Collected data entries
—————

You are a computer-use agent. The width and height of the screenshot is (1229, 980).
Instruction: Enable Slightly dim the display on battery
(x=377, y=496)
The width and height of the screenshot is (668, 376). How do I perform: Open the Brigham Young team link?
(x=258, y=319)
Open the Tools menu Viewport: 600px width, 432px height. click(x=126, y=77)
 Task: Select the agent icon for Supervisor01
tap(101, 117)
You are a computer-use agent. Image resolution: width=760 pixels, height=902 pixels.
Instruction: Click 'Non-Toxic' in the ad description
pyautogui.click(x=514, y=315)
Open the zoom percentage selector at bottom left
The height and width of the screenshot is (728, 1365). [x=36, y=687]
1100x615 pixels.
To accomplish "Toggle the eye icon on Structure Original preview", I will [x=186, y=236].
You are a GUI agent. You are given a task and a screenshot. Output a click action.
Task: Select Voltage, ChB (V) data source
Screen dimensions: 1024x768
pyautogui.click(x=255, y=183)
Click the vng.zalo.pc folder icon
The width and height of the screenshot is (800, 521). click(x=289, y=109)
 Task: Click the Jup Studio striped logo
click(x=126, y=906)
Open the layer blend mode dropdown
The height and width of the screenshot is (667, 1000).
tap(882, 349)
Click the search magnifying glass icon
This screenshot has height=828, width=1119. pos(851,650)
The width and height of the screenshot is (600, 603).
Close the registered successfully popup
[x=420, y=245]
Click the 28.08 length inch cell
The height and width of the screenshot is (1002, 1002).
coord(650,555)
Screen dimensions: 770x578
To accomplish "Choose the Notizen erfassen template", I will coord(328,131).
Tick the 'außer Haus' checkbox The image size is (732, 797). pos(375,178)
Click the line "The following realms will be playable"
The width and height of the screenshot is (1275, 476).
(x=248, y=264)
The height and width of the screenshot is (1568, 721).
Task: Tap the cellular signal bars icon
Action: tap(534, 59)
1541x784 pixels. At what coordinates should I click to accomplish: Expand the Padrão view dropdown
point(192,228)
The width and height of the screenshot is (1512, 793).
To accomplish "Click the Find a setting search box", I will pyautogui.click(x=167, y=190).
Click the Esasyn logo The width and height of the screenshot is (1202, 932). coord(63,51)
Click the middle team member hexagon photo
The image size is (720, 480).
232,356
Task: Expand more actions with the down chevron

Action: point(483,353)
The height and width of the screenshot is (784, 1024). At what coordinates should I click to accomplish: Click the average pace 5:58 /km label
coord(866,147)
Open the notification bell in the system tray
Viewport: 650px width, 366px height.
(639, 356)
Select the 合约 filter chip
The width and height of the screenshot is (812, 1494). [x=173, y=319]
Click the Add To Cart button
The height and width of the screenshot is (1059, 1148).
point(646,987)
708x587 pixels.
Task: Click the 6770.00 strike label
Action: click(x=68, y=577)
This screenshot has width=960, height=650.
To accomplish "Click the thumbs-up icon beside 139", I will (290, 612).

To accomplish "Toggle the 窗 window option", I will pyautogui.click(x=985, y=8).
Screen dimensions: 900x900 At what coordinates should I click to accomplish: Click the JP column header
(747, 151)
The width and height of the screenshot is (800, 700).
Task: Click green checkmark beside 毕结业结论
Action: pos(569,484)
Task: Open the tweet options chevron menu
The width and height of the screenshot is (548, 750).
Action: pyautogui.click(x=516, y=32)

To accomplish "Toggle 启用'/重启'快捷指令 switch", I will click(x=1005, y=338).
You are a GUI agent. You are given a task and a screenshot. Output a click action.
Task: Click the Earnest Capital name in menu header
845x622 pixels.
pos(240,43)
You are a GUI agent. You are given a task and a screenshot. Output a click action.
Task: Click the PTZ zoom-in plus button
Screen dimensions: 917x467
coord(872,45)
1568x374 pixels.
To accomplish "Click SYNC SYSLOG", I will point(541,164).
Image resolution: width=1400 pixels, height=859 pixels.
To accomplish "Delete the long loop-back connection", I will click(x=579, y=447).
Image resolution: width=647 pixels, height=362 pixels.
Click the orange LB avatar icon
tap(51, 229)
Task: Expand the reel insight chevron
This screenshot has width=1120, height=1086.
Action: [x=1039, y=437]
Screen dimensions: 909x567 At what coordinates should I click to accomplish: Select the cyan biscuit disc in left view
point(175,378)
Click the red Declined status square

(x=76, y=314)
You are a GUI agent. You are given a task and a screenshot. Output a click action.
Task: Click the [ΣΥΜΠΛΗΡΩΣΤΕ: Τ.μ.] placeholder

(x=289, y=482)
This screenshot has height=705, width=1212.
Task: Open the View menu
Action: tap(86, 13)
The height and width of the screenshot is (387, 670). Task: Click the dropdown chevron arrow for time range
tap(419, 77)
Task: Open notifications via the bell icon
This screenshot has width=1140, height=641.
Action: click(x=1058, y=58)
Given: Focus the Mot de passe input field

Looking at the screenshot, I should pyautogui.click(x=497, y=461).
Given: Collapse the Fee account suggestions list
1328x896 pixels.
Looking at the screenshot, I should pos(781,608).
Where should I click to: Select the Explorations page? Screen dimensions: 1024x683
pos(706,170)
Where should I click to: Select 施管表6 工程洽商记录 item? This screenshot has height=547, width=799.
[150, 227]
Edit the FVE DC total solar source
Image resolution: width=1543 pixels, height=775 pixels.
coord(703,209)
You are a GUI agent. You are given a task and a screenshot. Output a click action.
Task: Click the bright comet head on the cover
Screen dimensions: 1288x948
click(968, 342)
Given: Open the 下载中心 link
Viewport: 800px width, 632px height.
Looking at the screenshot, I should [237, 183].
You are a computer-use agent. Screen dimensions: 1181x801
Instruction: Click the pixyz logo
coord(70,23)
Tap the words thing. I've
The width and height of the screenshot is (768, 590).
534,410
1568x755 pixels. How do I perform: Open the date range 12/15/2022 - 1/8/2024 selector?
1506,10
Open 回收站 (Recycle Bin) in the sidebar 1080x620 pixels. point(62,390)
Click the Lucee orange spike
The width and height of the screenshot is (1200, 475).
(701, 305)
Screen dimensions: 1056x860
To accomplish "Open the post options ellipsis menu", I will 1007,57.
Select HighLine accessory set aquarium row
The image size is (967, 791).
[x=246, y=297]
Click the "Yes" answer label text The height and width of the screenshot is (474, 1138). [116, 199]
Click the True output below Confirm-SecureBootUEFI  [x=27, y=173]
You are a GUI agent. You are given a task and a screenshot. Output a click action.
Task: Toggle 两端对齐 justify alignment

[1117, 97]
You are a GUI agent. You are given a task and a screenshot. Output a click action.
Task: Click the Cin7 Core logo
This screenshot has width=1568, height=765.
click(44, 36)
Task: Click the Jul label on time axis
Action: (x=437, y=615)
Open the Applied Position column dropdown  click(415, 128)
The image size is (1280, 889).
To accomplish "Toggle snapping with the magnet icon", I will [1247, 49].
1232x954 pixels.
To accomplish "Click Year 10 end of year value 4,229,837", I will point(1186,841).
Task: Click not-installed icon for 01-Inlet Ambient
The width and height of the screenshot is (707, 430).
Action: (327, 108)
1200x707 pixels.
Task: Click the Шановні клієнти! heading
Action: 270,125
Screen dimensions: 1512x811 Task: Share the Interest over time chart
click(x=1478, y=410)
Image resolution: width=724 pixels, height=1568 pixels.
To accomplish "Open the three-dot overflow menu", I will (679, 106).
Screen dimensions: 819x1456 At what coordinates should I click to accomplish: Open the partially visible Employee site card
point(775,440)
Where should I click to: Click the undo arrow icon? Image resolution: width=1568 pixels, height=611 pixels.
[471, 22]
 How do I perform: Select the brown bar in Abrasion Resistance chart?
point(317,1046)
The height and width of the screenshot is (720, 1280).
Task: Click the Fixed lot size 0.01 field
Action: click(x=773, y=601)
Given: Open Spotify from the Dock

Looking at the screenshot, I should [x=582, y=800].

—————

Instructions to follow ::
Exact duplication of all the data above is expected.

Task solution ::
You are a computer-use agent. The width and height of the screenshot is (1229, 980).
Instruction: Enable Slightly dim the display on battery
(x=377, y=496)
The width and height of the screenshot is (668, 376). How do I perform: Open the Brigham Young team link?
(x=258, y=319)
Open the Tools menu Viewport: 600px width, 432px height. click(x=126, y=77)
 Task: Select the agent icon for Supervisor01
tap(101, 117)
You are a computer-use agent. Image resolution: width=760 pixels, height=902 pixels.
Instruction: Click 'Non-Toxic' in the ad description
pyautogui.click(x=514, y=315)
Open the zoom percentage selector at bottom left
The height and width of the screenshot is (728, 1365). [x=36, y=687]
1100x615 pixels.
To accomplish "Toggle the eye icon on Structure Original preview", I will [x=186, y=236].
You are a GUI agent. You are given a task and a screenshot. Output a click action.
Task: Select Voltage, ChB (V) data source
Screen dimensions: 1024x768
pyautogui.click(x=255, y=183)
Click the vng.zalo.pc folder icon
The width and height of the screenshot is (800, 521). click(x=289, y=109)
 Task: Click the Jup Studio striped logo
click(x=126, y=906)
Open the layer blend mode dropdown
The height and width of the screenshot is (667, 1000).
tap(882, 349)
Click the search magnifying glass icon
This screenshot has height=828, width=1119. pos(851,650)
The width and height of the screenshot is (600, 603).
Close the registered successfully popup
[x=420, y=245]
Click the 28.08 length inch cell
The height and width of the screenshot is (1002, 1002).
coord(650,555)
Screen dimensions: 770x578
To accomplish "Choose the Notizen erfassen template", I will coord(328,131).
Tick the 'außer Haus' checkbox The image size is (732, 797). pos(375,178)
Click the line "The following realms will be playable"
The width and height of the screenshot is (1275, 476).
(x=248, y=264)
The height and width of the screenshot is (1568, 721).
Task: Tap the cellular signal bars icon
Action: tap(534, 59)
1541x784 pixels. At what coordinates should I click to accomplish: Expand the Padrão view dropdown
point(192,228)
The width and height of the screenshot is (1512, 793).
To accomplish "Click the Find a setting search box", I will pyautogui.click(x=167, y=190).
Click the Esasyn logo The width and height of the screenshot is (1202, 932). coord(63,51)
Click the middle team member hexagon photo
The image size is (720, 480).
232,356
Task: Expand more actions with the down chevron

Action: point(483,353)
The height and width of the screenshot is (784, 1024). At what coordinates should I click to accomplish: Click the average pace 5:58 /km label
coord(866,147)
Open the notification bell in the system tray
Viewport: 650px width, 366px height.
(639, 356)
Select the 合约 filter chip
The width and height of the screenshot is (812, 1494). [x=173, y=319]
Click the Add To Cart button
The height and width of the screenshot is (1059, 1148).
point(646,987)
708x587 pixels.
Task: Click the 6770.00 strike label
Action: click(x=68, y=577)
This screenshot has width=960, height=650.
To accomplish "Click the thumbs-up icon beside 139", I will (290, 612).

To accomplish "Toggle the 窗 window option", I will pyautogui.click(x=985, y=8).
Screen dimensions: 900x900 At what coordinates should I click to accomplish: Click the JP column header
(747, 151)
The width and height of the screenshot is (800, 700).
Task: Click green checkmark beside 毕结业结论
Action: pos(569,484)
Task: Open the tweet options chevron menu
The width and height of the screenshot is (548, 750).
Action: pyautogui.click(x=516, y=32)

To accomplish "Toggle 启用'/重启'快捷指令 switch", I will click(x=1005, y=338).
You are a GUI agent. You are given a task and a screenshot. Output a click action.
Task: Click the Earnest Capital name in menu header
845x622 pixels.
pos(240,43)
You are a GUI agent. You are given a task and a screenshot. Output a click action.
Task: Click the PTZ zoom-in plus button
Screen dimensions: 917x467
coord(872,45)
1568x374 pixels.
To accomplish "Click SYNC SYSLOG", I will point(541,164).
Image resolution: width=1400 pixels, height=859 pixels.
To accomplish "Delete the long loop-back connection", I will click(x=579, y=447).
Image resolution: width=647 pixels, height=362 pixels.
Click the orange LB avatar icon
tap(51, 229)
Task: Expand the reel insight chevron
This screenshot has width=1120, height=1086.
Action: [x=1039, y=437]
Screen dimensions: 909x567 At what coordinates should I click to accomplish: Select the cyan biscuit disc in left view
point(175,378)
Click the red Declined status square

(x=76, y=314)
You are a GUI agent. You are given a task and a screenshot. Output a click action.
Task: Click the [ΣΥΜΠΛΗΡΩΣΤΕ: Τ.μ.] placeholder

(x=289, y=482)
This screenshot has height=705, width=1212.
Task: Open the View menu
Action: tap(86, 13)
The height and width of the screenshot is (387, 670). Task: Click the dropdown chevron arrow for time range
tap(419, 77)
Task: Open notifications via the bell icon
This screenshot has width=1140, height=641.
Action: click(x=1058, y=58)
Given: Focus the Mot de passe input field

Looking at the screenshot, I should pyautogui.click(x=497, y=461).
Given: Collapse the Fee account suggestions list
1328x896 pixels.
Looking at the screenshot, I should pos(781,608).
Where should I click to: Select the Explorations page? Screen dimensions: 1024x683
pos(706,170)
Where should I click to: Select 施管表6 工程洽商记录 item? This screenshot has height=547, width=799.
[150, 227]
Edit the FVE DC total solar source
Image resolution: width=1543 pixels, height=775 pixels.
coord(703,209)
You are a GUI agent. You are given a task and a screenshot. Output a click action.
Task: Click the bright comet head on the cover
Screen dimensions: 1288x948
click(968, 342)
Given: Open the 下载中心 link
Viewport: 800px width, 632px height.
Looking at the screenshot, I should [237, 183].
You are a computer-use agent. Screen dimensions: 1181x801
Instruction: Click the pixyz logo
coord(70,23)
Tap the words thing. I've
The width and height of the screenshot is (768, 590).
534,410
1568x755 pixels. How do I perform: Open the date range 12/15/2022 - 1/8/2024 selector?
1506,10
Open 回收站 (Recycle Bin) in the sidebar 1080x620 pixels. point(62,390)
Click the Lucee orange spike
The width and height of the screenshot is (1200, 475).
(701, 305)
Screen dimensions: 1056x860
To accomplish "Open the post options ellipsis menu", I will 1007,57.
Select HighLine accessory set aquarium row
The image size is (967, 791).
[x=246, y=297]
Click the "Yes" answer label text The height and width of the screenshot is (474, 1138). [116, 199]
Click the True output below Confirm-SecureBootUEFI  [x=27, y=173]
You are a GUI agent. You are given a task and a screenshot. Output a click action.
Task: Toggle 两端对齐 justify alignment

[1117, 97]
You are a GUI agent. You are given a task and a screenshot. Output a click action.
Task: Click the Cin7 Core logo
This screenshot has width=1568, height=765.
click(44, 36)
Task: Click the Jul label on time axis
Action: (x=437, y=615)
Open the Applied Position column dropdown  click(415, 128)
The image size is (1280, 889).
To accomplish "Toggle snapping with the magnet icon", I will [1247, 49].
1232x954 pixels.
To accomplish "Click Year 10 end of year value 4,229,837", I will point(1186,841).
Task: Click not-installed icon for 01-Inlet Ambient
The width and height of the screenshot is (707, 430).
Action: (327, 108)
1200x707 pixels.
Task: Click the Шановні клієнти! heading
Action: 270,125
Screen dimensions: 1512x811 Task: Share the Interest over time chart
click(x=1478, y=410)
Image resolution: width=724 pixels, height=1568 pixels.
To accomplish "Open the three-dot overflow menu", I will (679, 106).
Screen dimensions: 819x1456 At what coordinates should I click to accomplish: Open the partially visible Employee site card
point(775,440)
Where should I click to: Click the undo arrow icon? Image resolution: width=1568 pixels, height=611 pixels.
[471, 22]
 How do I perform: Select the brown bar in Abrasion Resistance chart?
point(317,1046)
The height and width of the screenshot is (720, 1280).
Task: Click the Fixed lot size 0.01 field
Action: click(x=773, y=601)
Given: Open Spotify from the Dock

Looking at the screenshot, I should [x=582, y=800].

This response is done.